### Selected excerpt ###

Drug Delivery/Formulation

Question 1

What is tumour-associated hypoxia? (2)

Answer 1

• A condition in which the body or a region of the body is deprived of adequate oxygen supply at tissue level
• Hypoxia as a major component of the tumour microenvironment shapes stroma reactivity and tumour heterogeneity

Question 2

What is the signalling pathway involved with tumour-associated hypoxia? (5)

Answer 2

• HIF-1α doesn’t undergo proline hydroxylation and therefore doesn’t undergo VHL mediated degradation
• Causes build up of HIF-1α, which is then translocated to the nucleus
• HSP90 interacts with α subunit’s PAS domain, thus has a role in stabilisation and nuclear translocation
• HIF-1β and transcription factor ARNT bind to it through dimerization
• Activates transcription of genes through activating hypoxia responsive element (HRE)

Question 3

What factors in the tumour microenvironment can affect the uptake/effectiveness of drugs? (5)

Answer 3

• Sprouting angiogenesis
• Oxygen and nutrition
• Heterogeneity of tumour
• Cell proliferation rate
• Interstitial fluid pressure

Question 4

Sprouting angiogenesis (1)

Answer 4

• Referring to de novo formation of new vessels via local proliferation and extension of endothelial cells from the wall of an existing vessel

Question 5

Oxygen and nutrition (2)

###

Problem statement. Reproduce word for word the part of the drug delivery notes that begins at the words "What is the" and ends after "of drugs? (5)". Work only from the drug delivery notes above.

### Source material ###

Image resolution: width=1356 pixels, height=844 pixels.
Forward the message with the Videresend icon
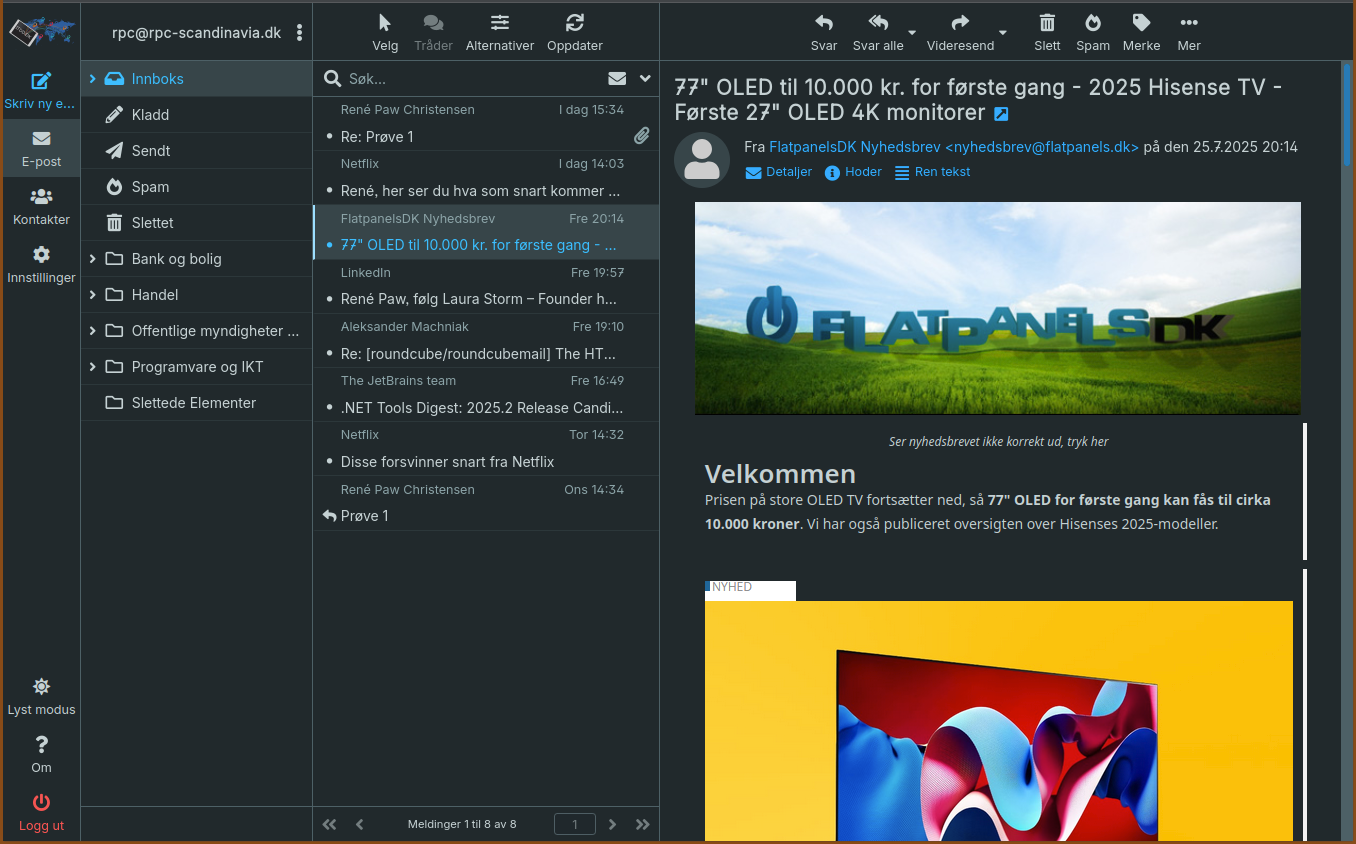958,31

###

Expected output.
What is the signalling pathway involved with tumour-associated hypoxia? (5)

Answer 2

• HIF-1α doesn’t undergo proline hydroxylation and therefore doesn’t undergo VHL mediated degradation
• Causes build up of HIF-1α, which is then translocated to the nucleus
• HSP90 interacts with α subunit’s PAS domain, thus has a role in stabilisation and nuclear translocation
• HIF-1β and transcription factor ARNT bind to it through dimerization
• Activates transcription of genes through activating hypoxia responsive element (HRE)

Question 3

What factors in the tumour microenvironment can affect the uptake/effectiveness of drugs? (5)